I think what they're saying is that you need the summaries to do these things

esafak|6 months ago

It's easier and simpler to use an LLM service than to maintain those ad hoc models. Many replaced their old NLP pipelines with LLMs.

prashantsengar|6 months ago

The place I work at, we replaced our old NLP pipelines with LLMs because they are easier to maintain and reach the same level of accuracy with much less work.

We are not running a call centre ourselves but we are a SaaS offering the services for call centre data analysis.

aaomidi|6 months ago

Sentiment analysis was not solved and companies were paying analyst firms shit tons of money to do that for them manually.

doorhammer|6 months ago

So, I wouldn't be surprised if someone in charge of a QA/ops department chose LLMs over similarly effective existing ML models in part because the AI hype is hitting so hard right now.

Two things _would_ surprise me, though:

- That they'd integrate it into any meaningful process without having done actual analysis of the LLM based perf vs their existing tech

- That they'd integrate the LLM into a core process their department is judged on knowing it was substantially worse when they could find a less impactful place to sneak it in

I'm not saying those are impossible realities.
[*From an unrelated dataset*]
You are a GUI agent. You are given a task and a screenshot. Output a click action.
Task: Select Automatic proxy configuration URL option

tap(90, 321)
I've certainly known call center senior management to make more hairbrained decisions than that, but barring more insight I personally default to assuming OP isn't among the hairbrained.
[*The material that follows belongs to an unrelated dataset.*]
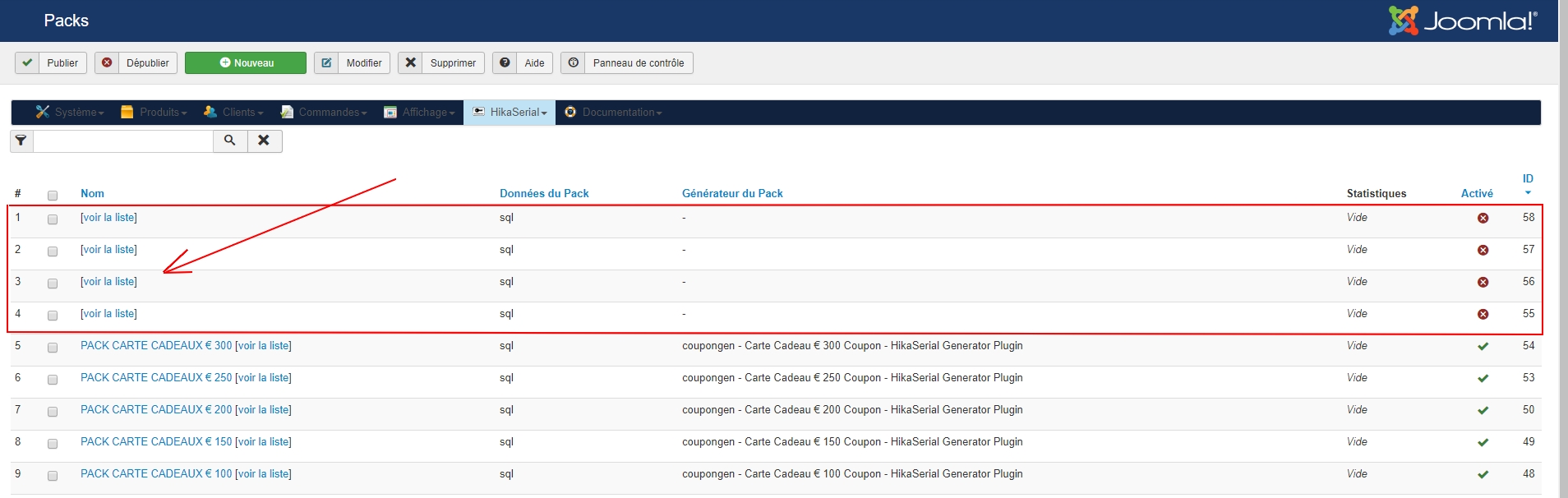Open the PACK CARTE CADEAUX € 250 link
The height and width of the screenshot is (498, 1568).
tap(156, 378)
shortrounddev2|6 months ago

My company gets a bunch of product listings from our clients and we try to group them together (so that if you search for a product name you can see all the retailers who are selling that product). Since there arent reliable UPCs for the kinds of products we work with, we need to generate embeddings (vectors) for the products by their name/brand/category and do a nearest-neighbor search. This problem has many many many "old school" ML solutions to it, and when i was asked to design this system I came up with a few implementations and proposed them.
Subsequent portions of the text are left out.